Judiciário
A (já quase) prisão de Fernando Collor vem com 30 anos de atraso e lembra Maluf: demora, mas chega
19/05/2023 07:17

Suetoni Souto Maior

Fernando Collor teve os recursos rejeitados pelo ministro do Supremo. Foto: Lia de Paula

A maioria dos ministros do Supremo Tribunal Federal (STF) votou nesta quinta-feira (18) pela condenação do ex-senador e ex-presidente Fernando Collor por corrupção passiva e lavagem de dinheiro em um processo da Operação Lava Jato. Até o momento, o placar do julgamento é de 6 votos a 1 pela condenação. Após os votos, a sessão foi suspensa e será retomada na quarta-feira (24). O único a votar contra a condenação foi o ministro Nunes Marques, indicado para a Suprema Corte pelo ex-presidente Jair Bolsonaro (PL), aliado de Collor. A já quase prisão do ex-senador e ex-presidente vem com 30 anos de atraso.

Eu estava finalizando o ensino médio em 1992, quando Collor renunciou ao mandato de presidente em meio aos escândalos de corrupção. Ele desceu a rampa do Planalto com um staff de assessores e parlamentares de sua tropa de choque para enfrentar, depois, uma batalha intensa na Justiça. Conseguiu se livrar numa época em que a prisão de poderosos era uma exceção raríssima. Em todo o país, jovens ocuparam as ruas com caras pintadas, pedindo a prisão do ex-presidente, o que não veio. O cenário foi mudando nos últimos 20 anos, com figuras antes consideradas intocáveis sendo presas. Um exemplo é o ex-deputado Paulo Maluf.

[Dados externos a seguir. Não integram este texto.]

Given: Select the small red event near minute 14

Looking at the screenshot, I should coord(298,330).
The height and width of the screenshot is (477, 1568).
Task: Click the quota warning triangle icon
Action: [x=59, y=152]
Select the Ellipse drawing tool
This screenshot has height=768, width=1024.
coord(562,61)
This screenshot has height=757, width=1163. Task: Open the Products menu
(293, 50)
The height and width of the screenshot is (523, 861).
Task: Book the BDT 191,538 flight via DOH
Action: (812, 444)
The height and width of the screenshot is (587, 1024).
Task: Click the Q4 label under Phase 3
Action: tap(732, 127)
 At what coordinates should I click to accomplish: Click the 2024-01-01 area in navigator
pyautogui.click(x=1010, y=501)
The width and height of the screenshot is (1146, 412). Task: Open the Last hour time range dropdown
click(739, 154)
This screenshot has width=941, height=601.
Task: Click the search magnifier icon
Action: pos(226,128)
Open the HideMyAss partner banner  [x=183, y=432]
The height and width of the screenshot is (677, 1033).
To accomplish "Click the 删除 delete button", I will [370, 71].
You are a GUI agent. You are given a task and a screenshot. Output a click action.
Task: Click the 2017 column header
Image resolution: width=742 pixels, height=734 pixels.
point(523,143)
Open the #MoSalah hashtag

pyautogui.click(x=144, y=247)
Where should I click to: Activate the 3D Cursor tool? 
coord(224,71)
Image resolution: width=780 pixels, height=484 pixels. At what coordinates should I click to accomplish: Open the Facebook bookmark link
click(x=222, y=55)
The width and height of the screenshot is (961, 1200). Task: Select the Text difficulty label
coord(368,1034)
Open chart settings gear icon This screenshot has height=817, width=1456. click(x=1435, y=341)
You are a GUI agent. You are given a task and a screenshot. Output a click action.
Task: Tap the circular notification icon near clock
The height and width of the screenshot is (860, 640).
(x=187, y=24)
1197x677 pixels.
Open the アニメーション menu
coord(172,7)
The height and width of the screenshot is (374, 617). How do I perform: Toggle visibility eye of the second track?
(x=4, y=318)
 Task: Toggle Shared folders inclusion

Depois de uma vida regada a delinquência desde a época da ditadura, Maluf foi condenado em uma série de processos de corrupção. Nesta semana, já passando a casa dos 91 anos, ele conseguiu enquadramento em indulto e deixa o status da prisão domiciliar. Também tivemos o hoje presidente Lula (PT) preso com base em denúncia da Lava Jato derrubada pelo Supremo por causa da incompetência do foro e, depois, por parcialidade do julgador, o hoje senador Sérgio Moro. Outro ex-presidente, Michel Temer, também chegou a ser preso ao deixar o mandato. As denúncias foram derrubadas posteriormente também neste caso.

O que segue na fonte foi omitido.